What you are asked to do: Can you give the lines between the one holding "What do you see at coordinates (428, 412)" and the one holding "center [428, 412].", inclusive, as a Markdown table with the columns Number and Line, leaving out blank lines?

Extracted data:
⁂

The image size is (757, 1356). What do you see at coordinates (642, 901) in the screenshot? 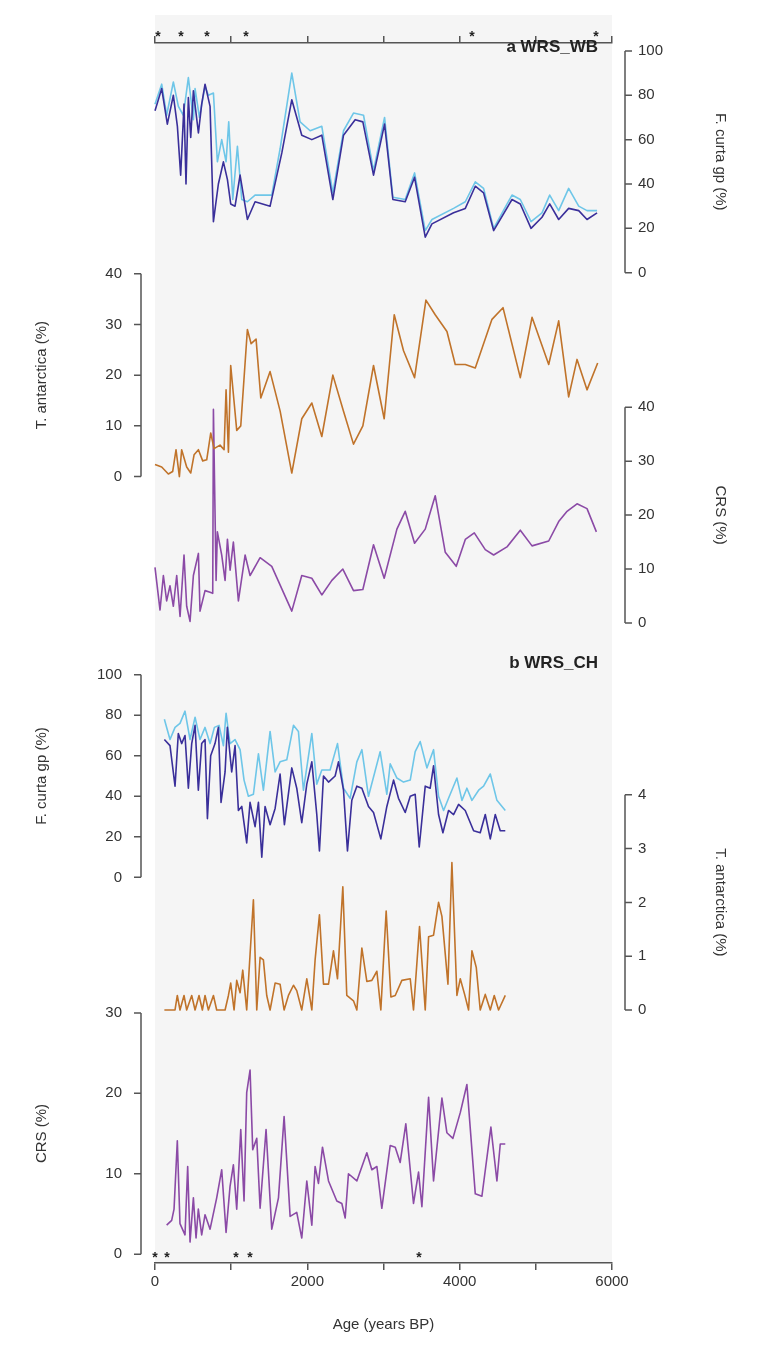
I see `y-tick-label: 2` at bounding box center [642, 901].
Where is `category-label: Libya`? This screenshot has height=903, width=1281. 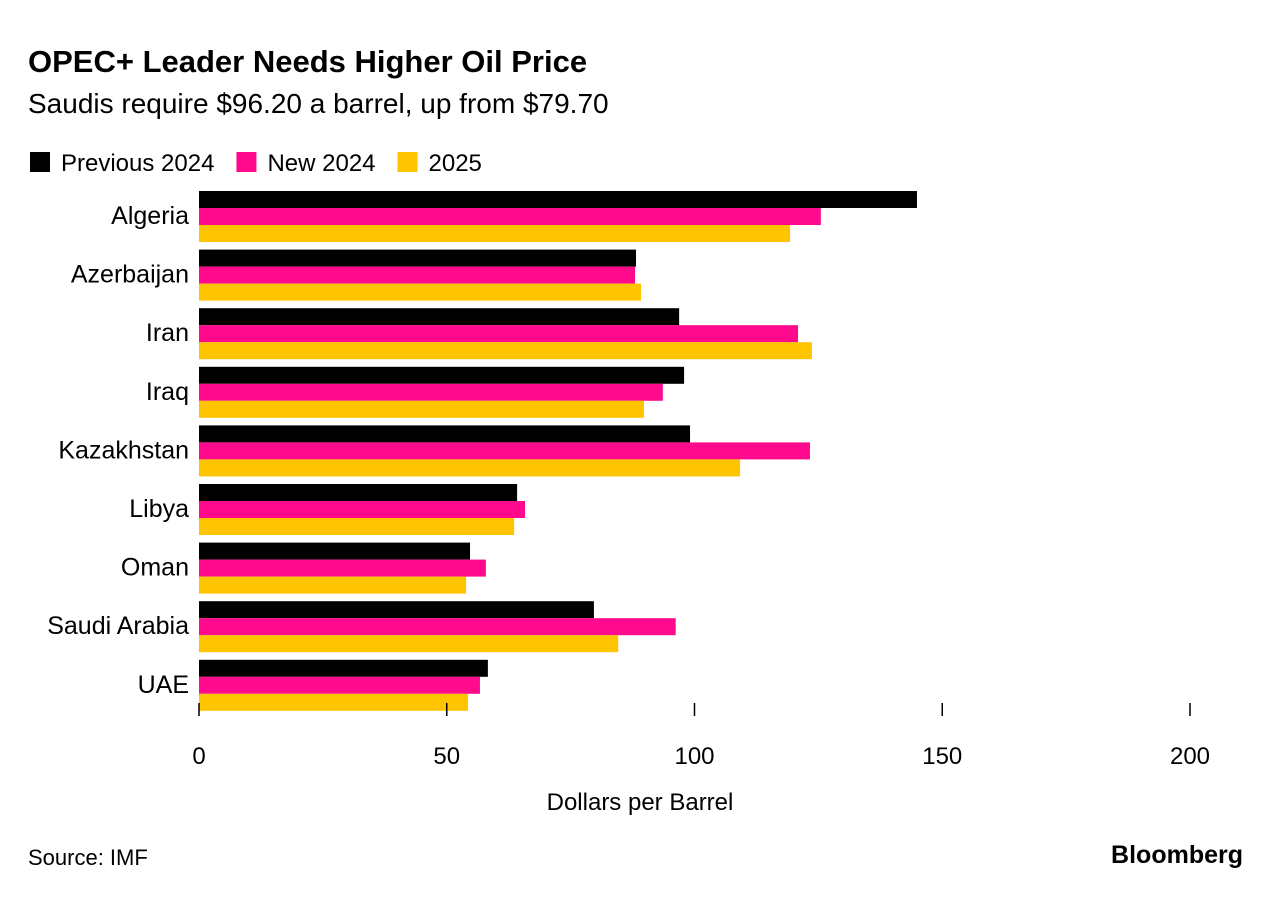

⁂

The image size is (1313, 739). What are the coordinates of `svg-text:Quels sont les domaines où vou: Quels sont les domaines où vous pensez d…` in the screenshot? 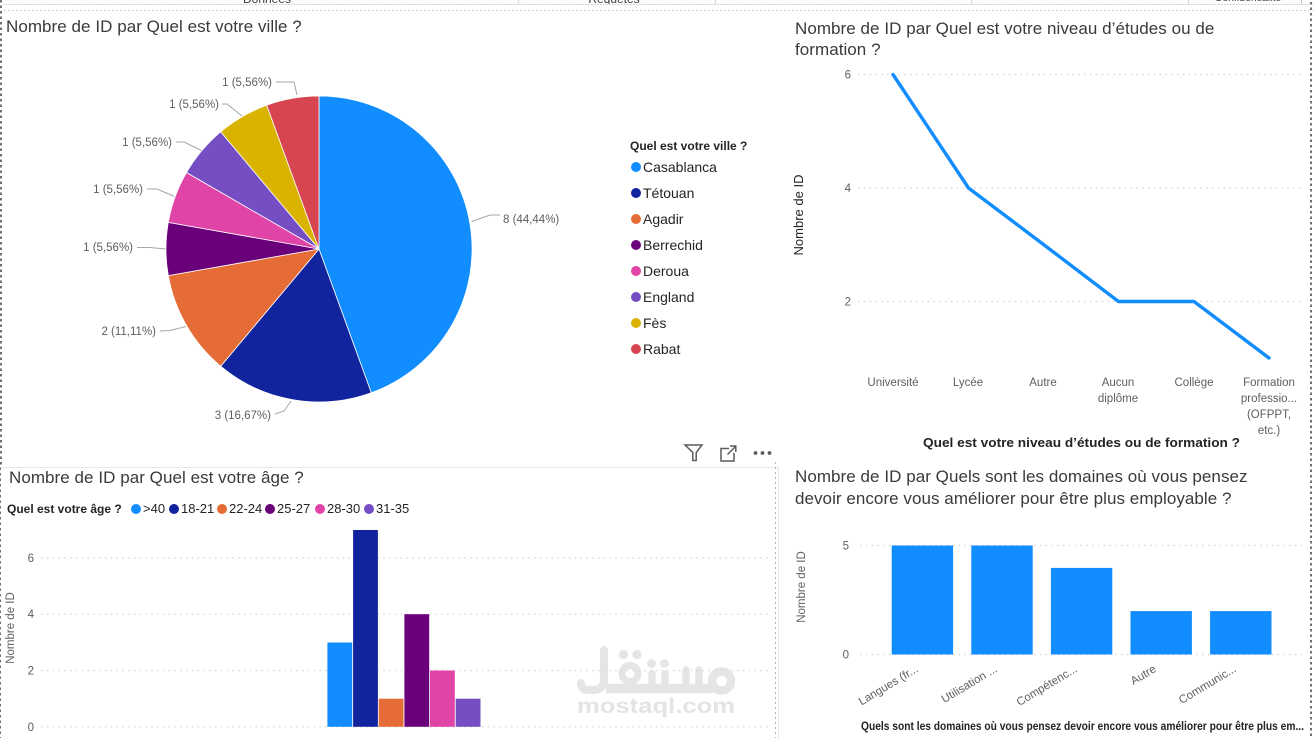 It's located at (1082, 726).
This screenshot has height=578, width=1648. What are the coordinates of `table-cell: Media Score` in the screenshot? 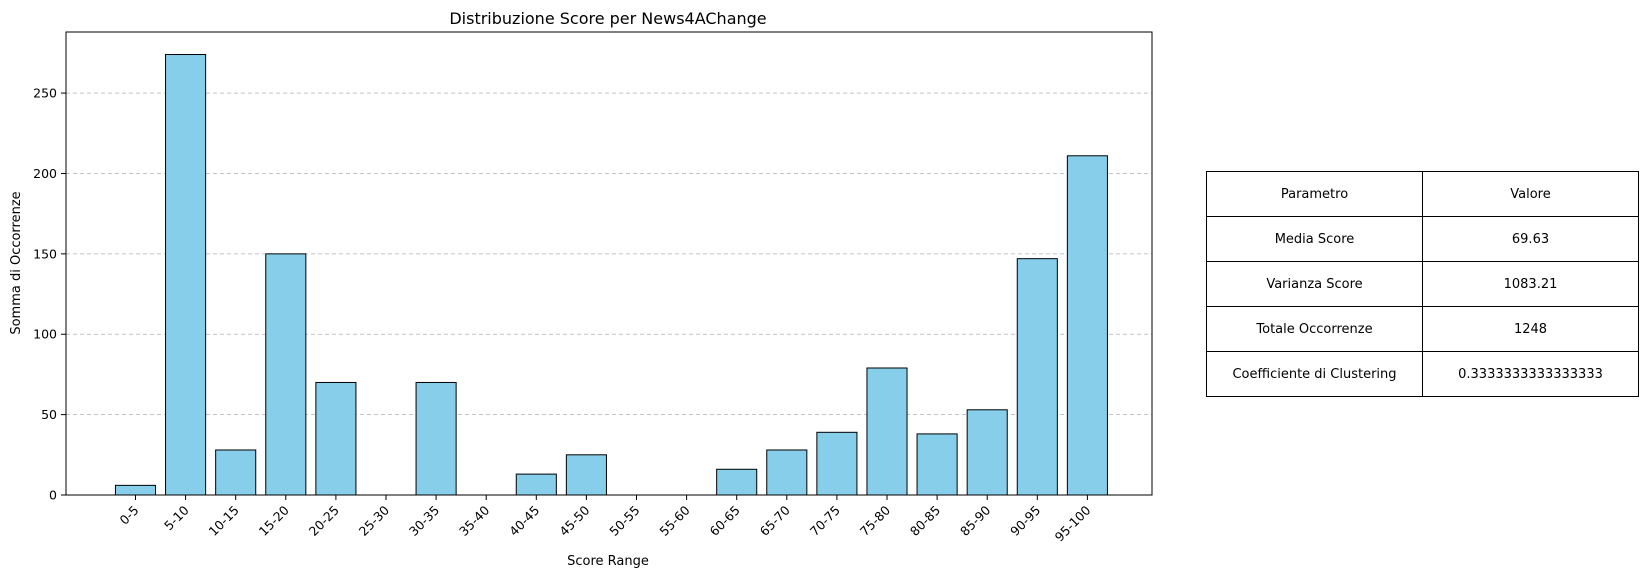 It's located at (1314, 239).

⁂

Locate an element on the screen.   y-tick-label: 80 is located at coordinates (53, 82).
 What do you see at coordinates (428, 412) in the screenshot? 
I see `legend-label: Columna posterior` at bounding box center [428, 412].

⁂

Reply to the exercise:
| Number | Line |
|---|---|
| 1 |  What do you see at coordinates (428, 412) in the screenshot?  |
| 2 | I see `legend-label: Columna posterior` at bounding box center [428, 412]. |